------ Listed records ------

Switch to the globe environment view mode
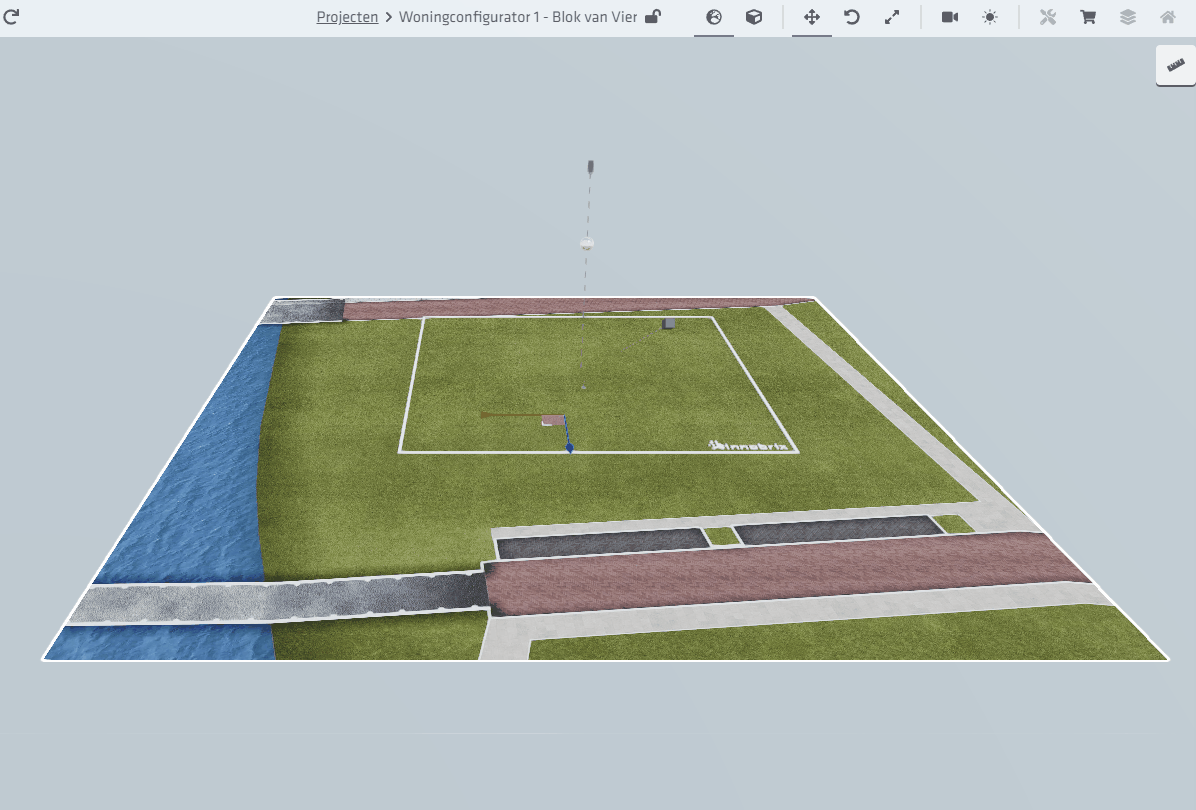1196x810 pixels. point(714,17)
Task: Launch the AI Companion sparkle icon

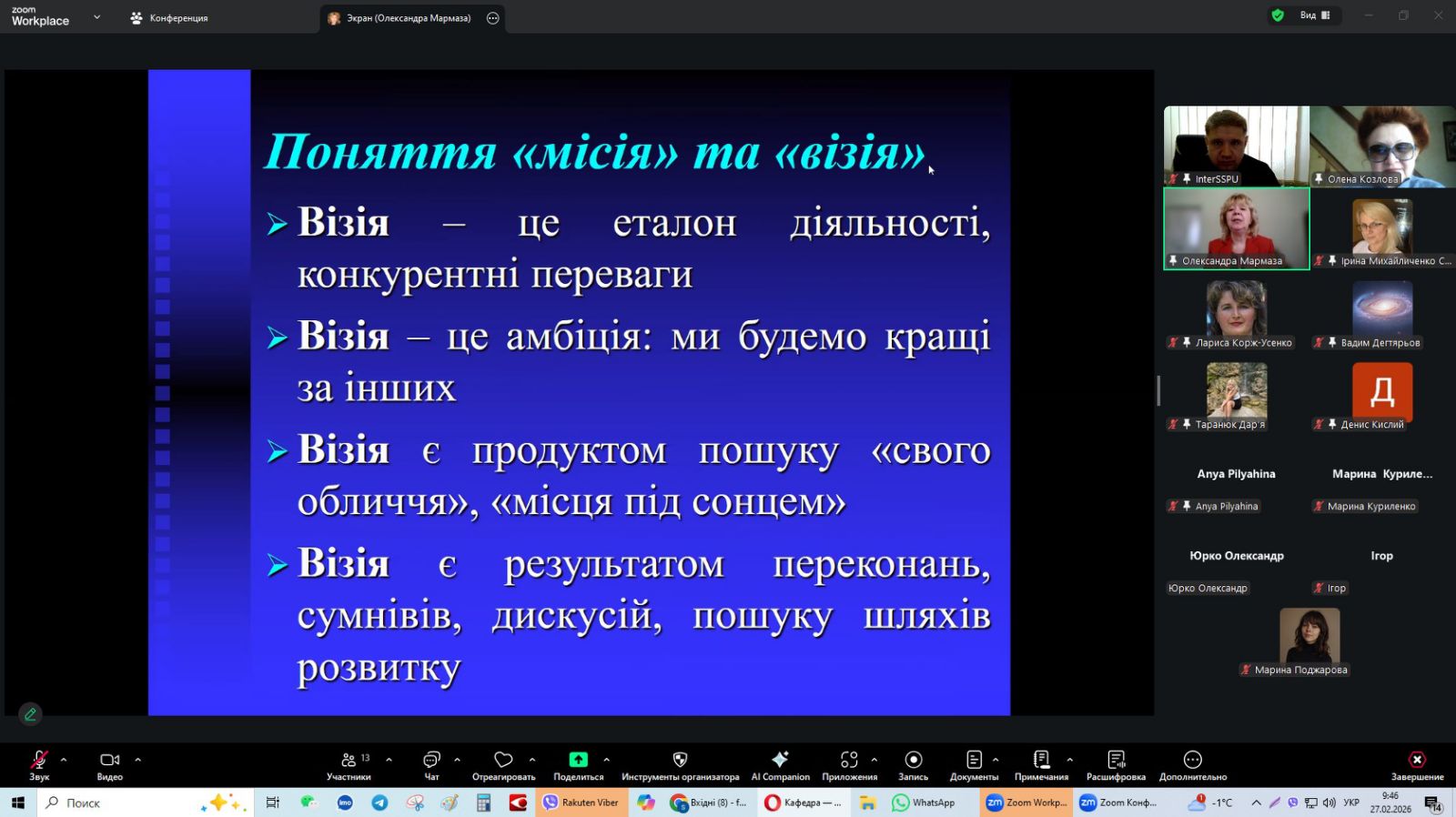Action: tap(780, 760)
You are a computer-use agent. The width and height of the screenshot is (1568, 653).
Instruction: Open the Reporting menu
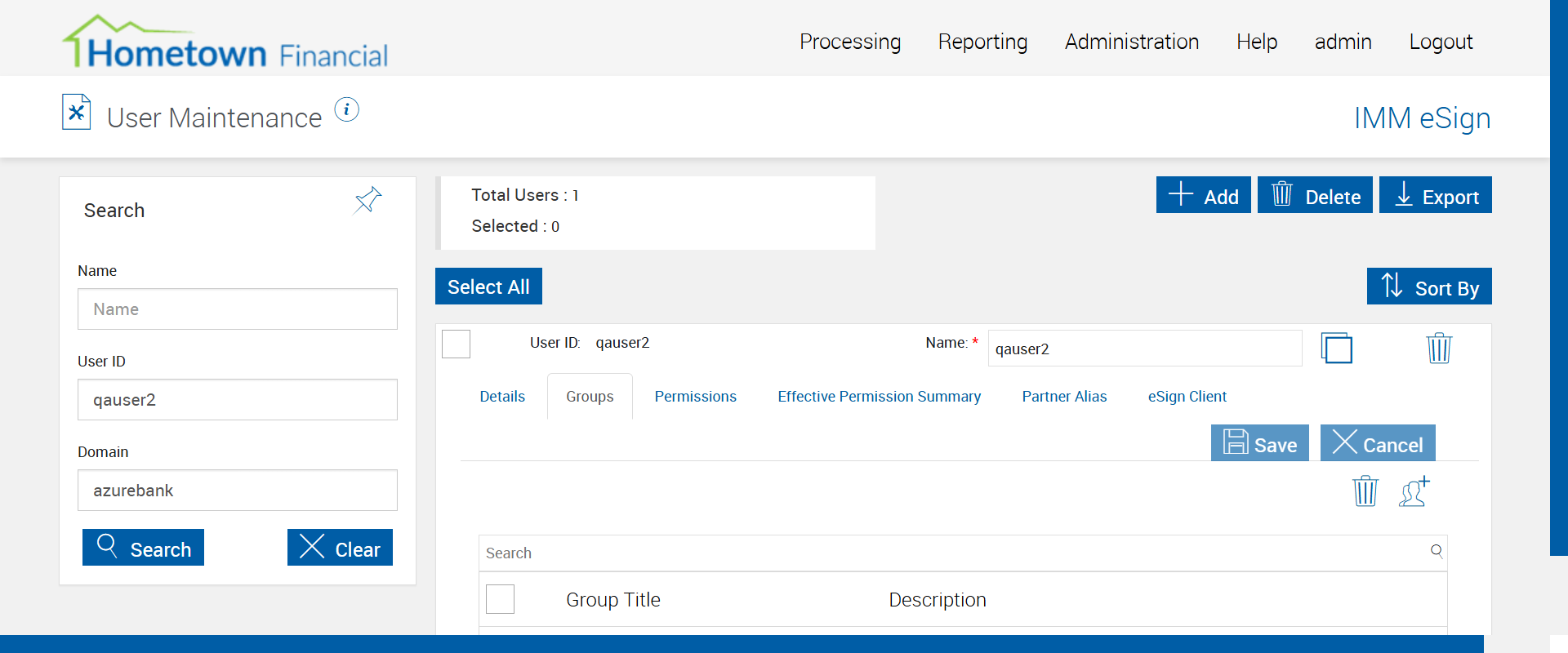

------

= Exercise directions =
Report every line of the listing above that contains the word "Launch", copying each such line in full.

= Task solution =
Task: Launch the AI Companion sparkle icon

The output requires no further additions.